Syrian men carry bread loaves during a protest against Syrian President Bashar Assad's regime, in...
Syrian men carry bread loaves during a protest against Syrian President Bashar Assad's regime, in the coastal town of Banias, Syria. (AP Photo)
Syria has promised to end its military operation in the southern city of Daraa, where its forces are besieging the anti-government protesters that sparked a wave of demonstrations across the authoritarian nation.

The announcement came even as elsewhere across the country, security forces made sweeping arrests to blunt the protest movement's momentum.

President Bashar Assad, whose army deployed tanks and snipers more than a week ago to crush dissent in Daraa, said in published remarks that the operation would end "very soon."

Daraa, near the Jordanian border, has been under siege since April 25 when Assad sent in the military, who cut off electricity and telephone service. Snipers have fired at residents who ventured outdoors and security forces shot holes in rooftop water tanks - vital for residents of the parched region.

About 50 people have been reported killed in Daraa over the past 10 days.

"The mission of the army units that entered Daraa on the 25th of last month will end very soon," Assad said, according to the private Al Watan newspaper. The paper did not give further details about the plans.

Later, Syrian state television quoted an unnamed military official as saying the army was still "pursuing some armed terrorists" and was overseeing the end of its Daraa operation.

The uprising in Daraa was sparked by the arrest of teenagers who scrawled anti-regime graffiti on a wall. Protests spread quickly across the nation of some 23 million people.

Activists on Wednesday said military reinforcements and tanks were being sent to the central city of Homs. The area is another hotbed of anti-government protests.

Residents said there was a heavy security presence and there were many arrests in the city, in a clear effort to intimidate any would be protesters.

Assad, who inherited power from his father in 2000, is determined to crush the six-week revolt, the gravest challenge to his family's 40-year dynasty.

Rami Abdul-Rahman, head of the Syrian Observatory for Human Rights, said on Wednesday that 553 civilians have been killed since the uprising began. Dozens of soldiers have been killed as well, according to the state-run media.

Syria blames the unrest on a foreign conspiracy and "terrorist groups" that it says have taken advantage of protests.

Assad has acknowledged the need for reforms, and he has offered an amnesty to Syrians who turn themselves in before May 15 for carrying weapons or undermining national security.

But his overtures have been coupled with a brutal crackdown.

On Wednesday, a coalition of local committees helping to organise the protests said prisons were overflowing with detainees, forcing security forces to release people - "but only after those detainees have been subjected to the worst and most violent forms of torture."

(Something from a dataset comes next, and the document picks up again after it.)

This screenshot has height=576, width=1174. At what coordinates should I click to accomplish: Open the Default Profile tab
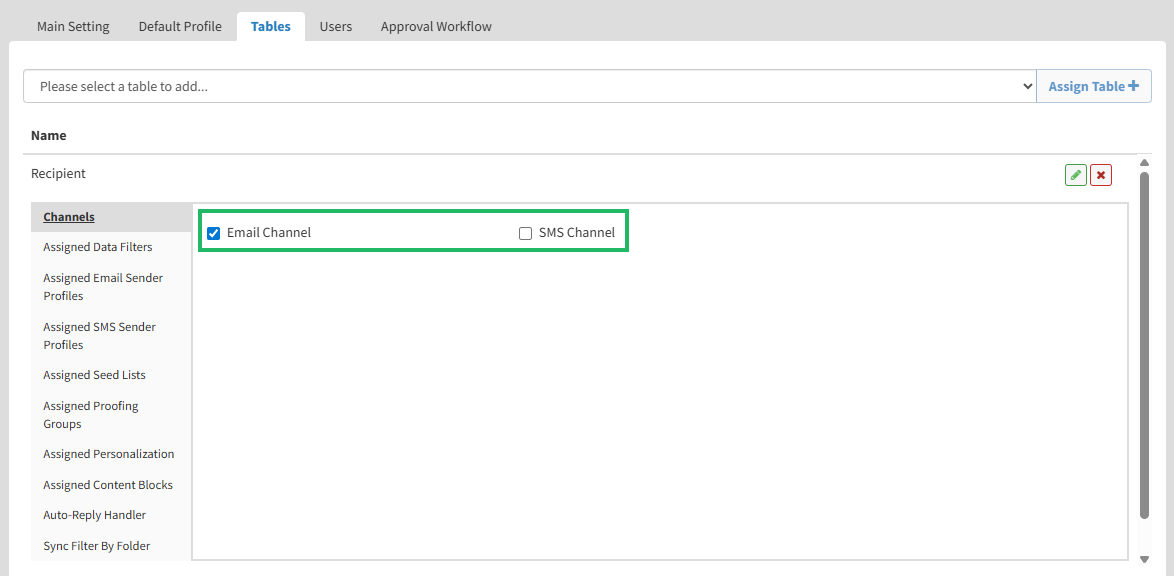pos(180,26)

The Syrian Coordinating Committees said that at least 500 people were being arrested daily.

Despite the crackdown, thousands of protesters staged a demonstration in the coastal town of Banias, calling for freedom. An eyewitness said the protesters were outraged over the arrest of seven elderly people the day before.

In Damascus, about 150 students gathered outside Damascus University's School of Economics, singing the national anthem and carrying banners that read "Lift the siege on Daraa," activists said.

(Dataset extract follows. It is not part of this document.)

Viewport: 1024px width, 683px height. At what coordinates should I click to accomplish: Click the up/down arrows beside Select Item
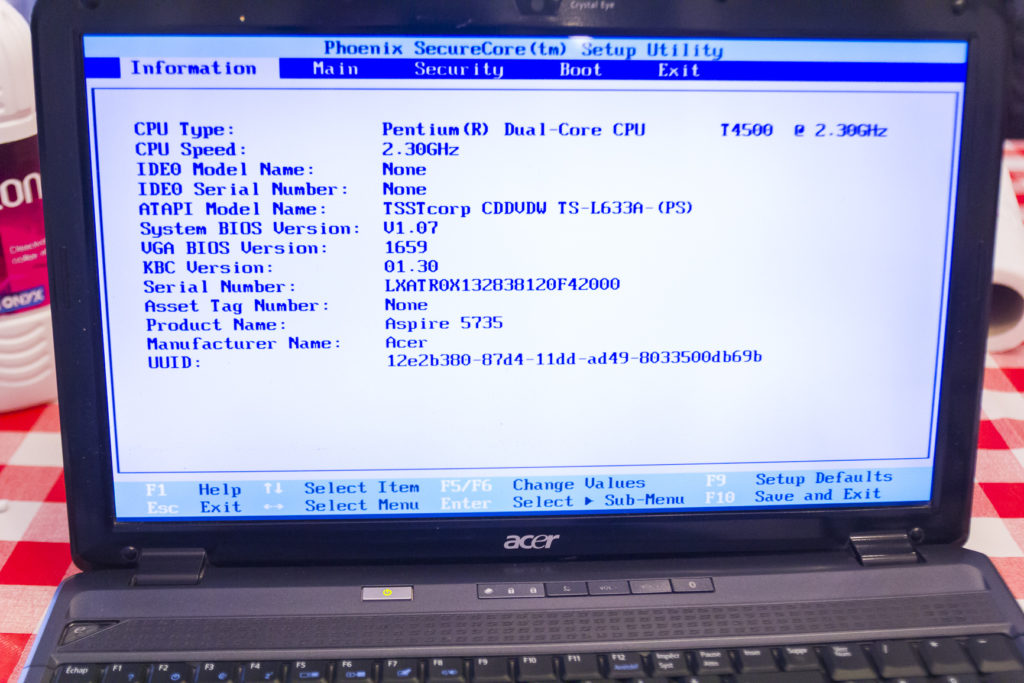(x=272, y=488)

Security forces attacked the demonstrators with batons to disperse them and detained two students. Ammar Qurabi, who heads the National Organisation for Human Rights in Syria, said at least three students were arrested.

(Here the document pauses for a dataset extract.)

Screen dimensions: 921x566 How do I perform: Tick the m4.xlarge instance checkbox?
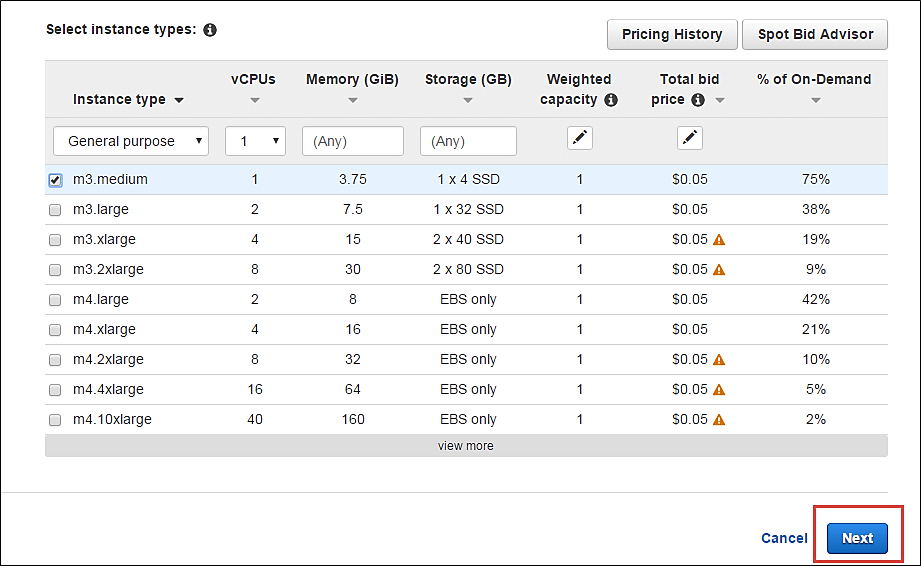click(55, 330)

Qurabi added that security forces fired tear gas and live ammunition late on Tuesday in Aleppo, Syria's largest city, to disperse students also calling for an end to Daraa's siege. He said several students were wounded, one in serious condition.

Students of Damascus University distributed an internet-based statement announcing their solidarity with the "legitimate demands of freedom and justice."

It was not clear how many of the thousands-strong university body supported the statement, but it was significant as one of the few statements in support of Syrian demonstrators that came from the country itself - and not from activists living abroad.

Also on Wednesday, the Al-Jazeera Arab satellite TV station said it has been informed by Syrian authorities that they were detaining one of its reporters, Dorothy Parvaz, who has been missing since Friday.

At UN headquarters in New York, spokesman Martin Nesirky said Secretary-General Ban Ki-moon spoke with Assad by telephone on Wednesday and told him "now is the time for bold and decisive measures, for political reforms."

Nesirky said the UN chief also asked that Syria co-operate with the commission set up by the UN Human Rights Council, and "allow in a humanitarian assessment team given the widespread concerns in the international community."

European nations summoned Syrian ambassadors last week in a co-ordinated demand that Assad stop gunning down his people, and Germany said sanctions were possible.

Late Tuesday, France's Foreign Ministry advised French citizens who don't have essential or imperative reasons to be in Syria to leave the country.